Ground-motion simulation using stochastic finite-fault method combined with a parameter calibration process based on historical seismic data

Accurate simulation of ground motion is an important basis for the seismic design of engineering structures. The stochastic finite-fault method, which takes into account the source, path, and site effects, is comprehensively applied in simulating ground motion. However, the uncertainty in path and site parameters can affect the reliability of the simulation results. Therefore, it is of great significance to accurately determine these parameters.
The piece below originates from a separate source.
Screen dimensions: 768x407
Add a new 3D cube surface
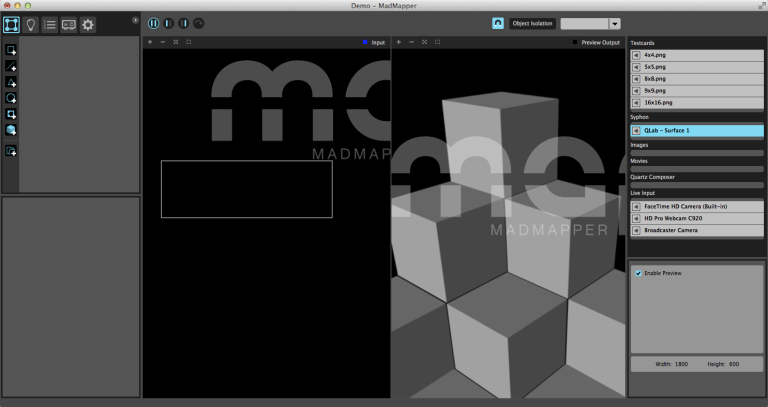click(11, 130)
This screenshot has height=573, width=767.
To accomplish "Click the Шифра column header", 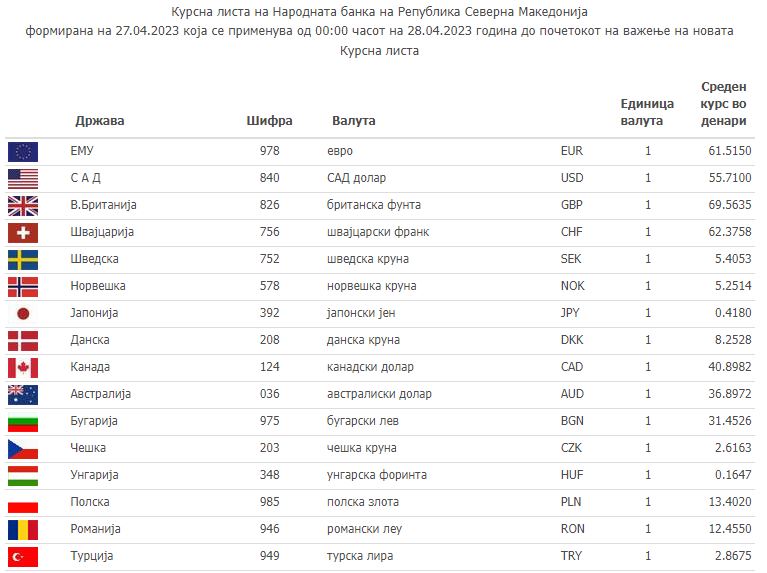I will 269,121.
In this study, a parameter calibration process based on historical seismic data was proposed, where the genetic algorithm was adopted and the optimal combination of parameters was obtained through the best fit between the observed and simulated 5%-damped pseudo-spectral acceleration. Based on the 2019 Changning Ms 5.6 earthquake records, the calibrated parameters were obtained. In addition, a model bias analysis was performed and the simulation results were compared with those predicted by the ground motion prediction equations, which verified the effectiveness of the parameter calibration process. Furthermore, the ground motion of Changning Ms 6.0 earthquake was synthesized using the calibrated parameters, and the blind simulation was carried out at Gongxian middle school where ground motion was not recorded. The results show that in the area with complex terrain, the parameters reflecting the geological conditions are obtained through calibration, which forms effective input conditions in the stochastic finite-fault method, so that the ground motion can be well reproduced. Additionally, it also provides a theoretical basis for disaster prevention planning and implementation.